▸ **DOCUMENT EXCERPT**

┏━━

You can use dd to copy a whole partition, which could be only a part of the harddisk.

You are asking whether you can use dd to copy part of a partition.

In the general case, that can not work:
It would mean you copy only a part of a file system. There is no reason the actual data should be at the start of the available space. And even if it was, there will still be relevant information in other parts in general.

It something like this would work - possibly with a different tool than dd, that tool would need to understand how the data is structured on the partition - that is, it needs to understand the filesystem.

It sounds more useful to let the normal filesystem driver understand how the data is arranged on the disk, and use tar or similar to pack up that data to put it somewhere else.

Resize filesystem, use dd then

One way to do something similar to what you ask for would be to resize the partition.

In a first step, resize the 300GB partition that is only filled to one third to a partition of slightly above 100GB which is almost full.

┗━━

Records from a collection

┏━━

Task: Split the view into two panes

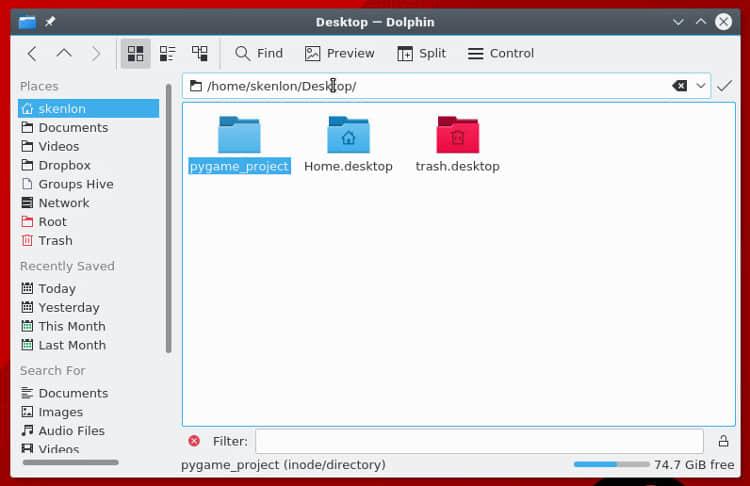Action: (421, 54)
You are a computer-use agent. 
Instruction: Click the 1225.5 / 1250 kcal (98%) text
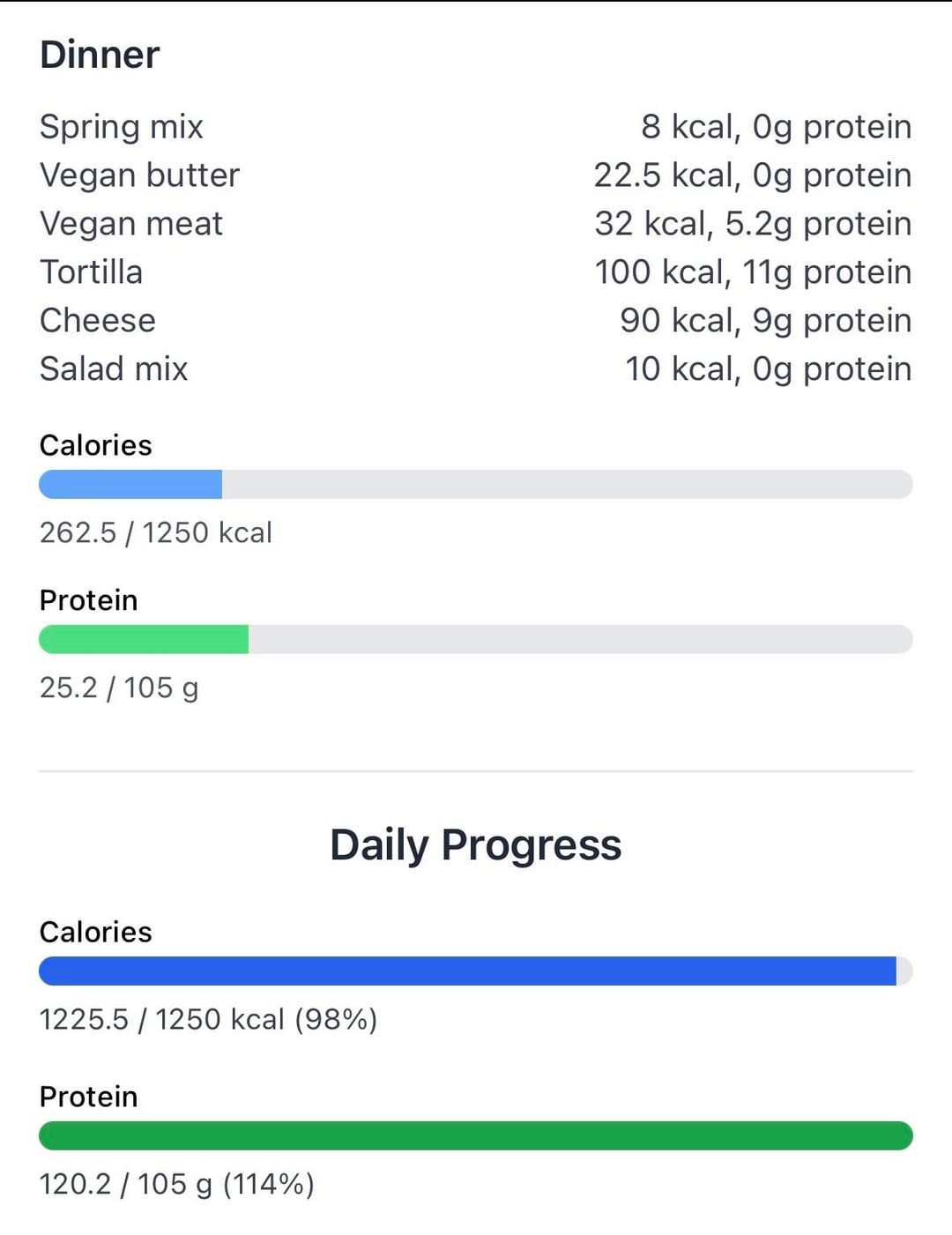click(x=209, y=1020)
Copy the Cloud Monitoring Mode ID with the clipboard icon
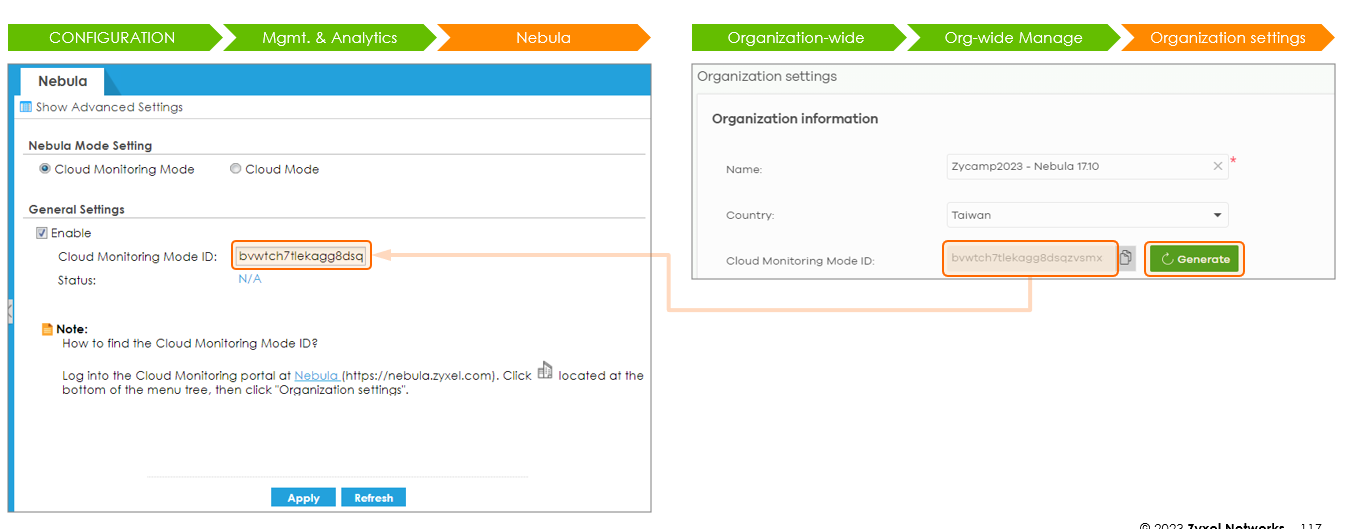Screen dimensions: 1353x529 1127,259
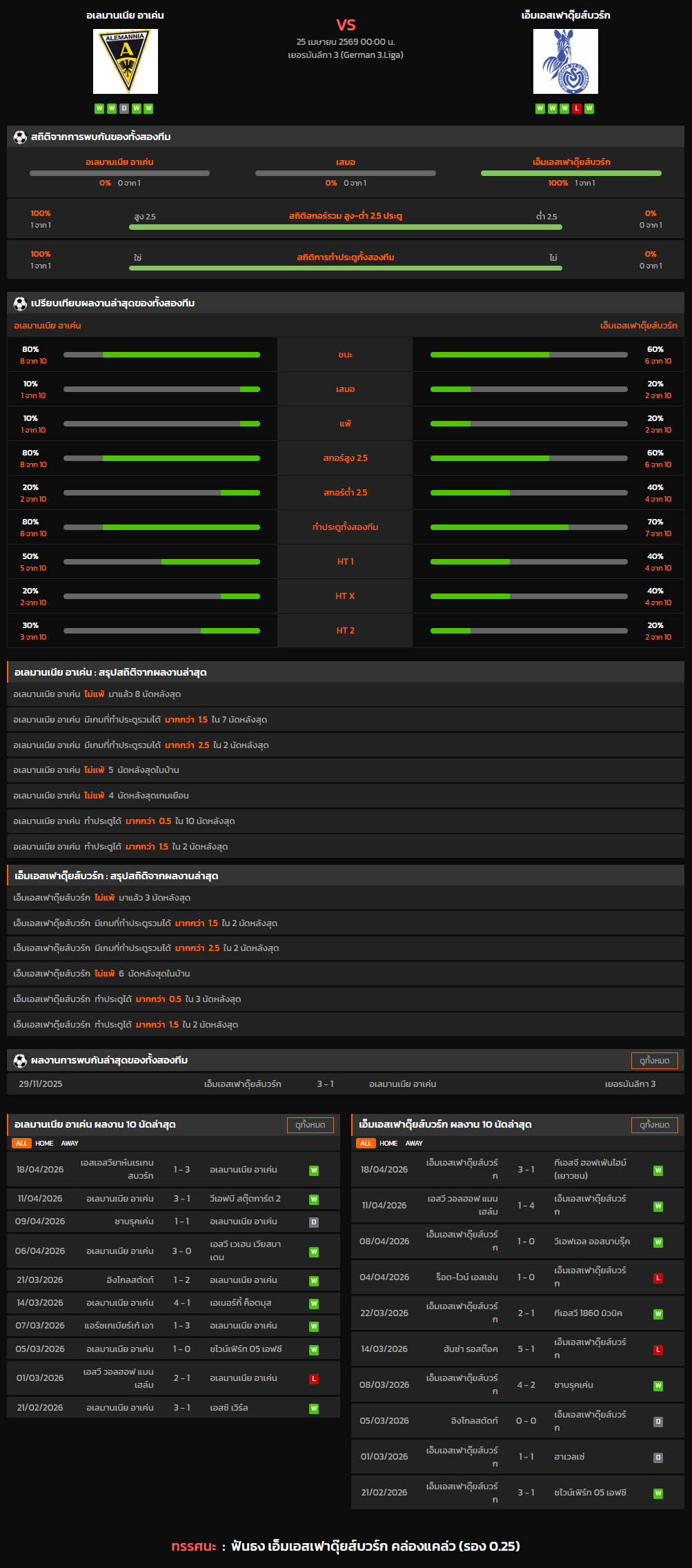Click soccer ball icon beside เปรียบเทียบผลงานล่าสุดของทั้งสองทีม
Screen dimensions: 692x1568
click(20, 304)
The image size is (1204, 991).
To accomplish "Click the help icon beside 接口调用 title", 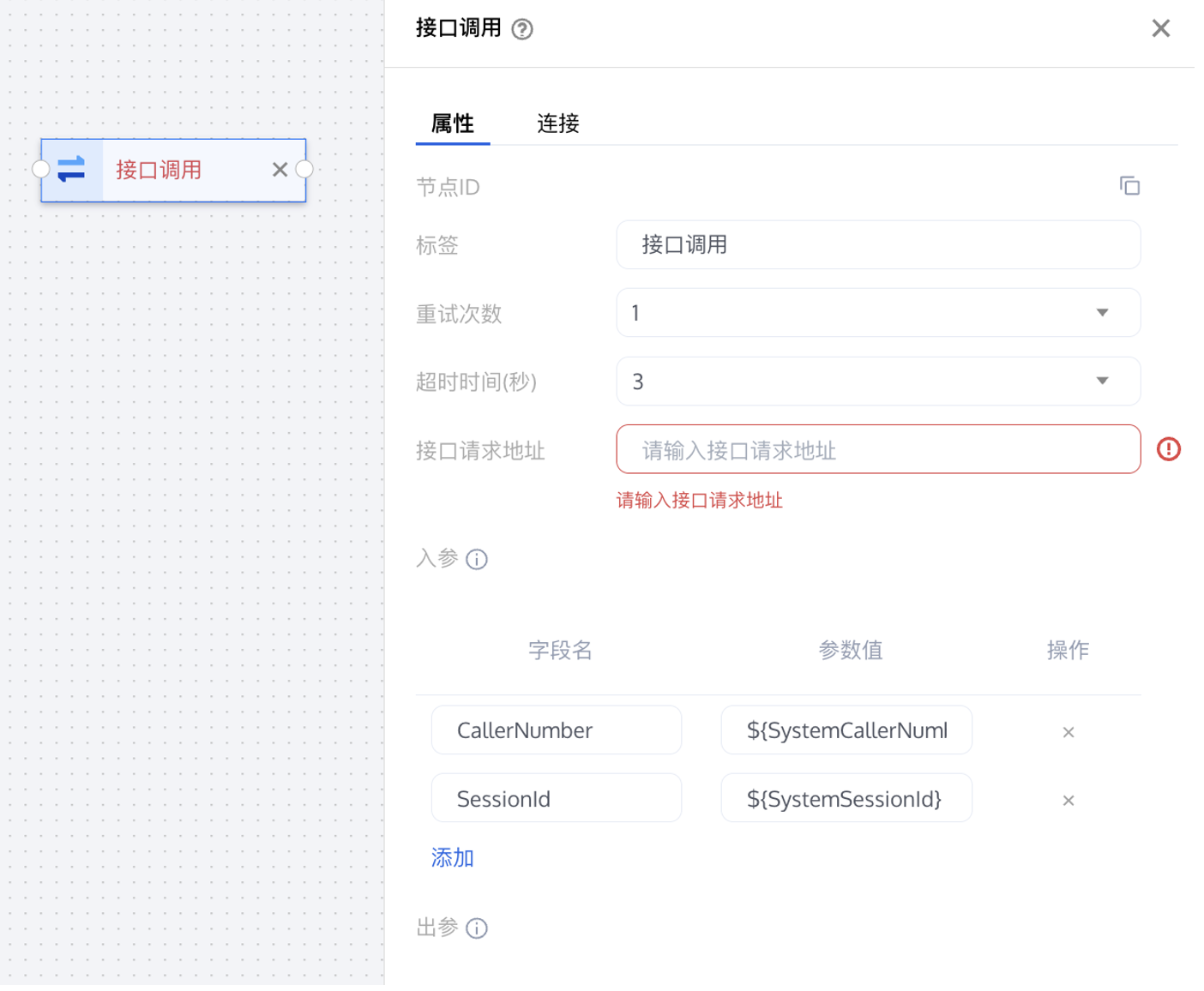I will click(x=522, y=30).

┗━━

▸ **TASKS TO CARRY OUT**
(a) Retype the part of the text on using dd to copy partitions starting with "In the general" and going on through "is almost full.".
(b) Add -76 to every coordinate in the answers of the listing, then give those lines again, requests included, starting at the beginning of the listing and going on through the line with "click(x=209, y=1020)". Leave the pictures out.

▸ **RESULTS FOR THE EXERCISE**
(a)
In the general case, that can not work:
It would mean you copy only a part of a file system. There is no reason the actual data should be at the start of the available space. And even if it was, there will still be relevant information in other parts in general.

It something like this would work - possibly with a different tool than dd, that tool would need to understand how the data is structured on the partition - that is, it needs to understand the filesystem.

It sounds more useful to let the normal filesystem driver understand how the data is arranged on the disk, and use tar or similar to pack up that data to put it somewhere else.

Resize filesystem, use dd then

One way to do something similar to what you ask for would be to resize the partition.

In a first step, resize the 300GB partition that is only filled to one third to a partition of slightly above 100GB which is almost full.

(b)
Task: Split the view into two panes

Action: (345, -22)
You are a computer-use agent. 
Instruction: Click the 1225.5 / 1250 kcal (98%) text
click(x=133, y=944)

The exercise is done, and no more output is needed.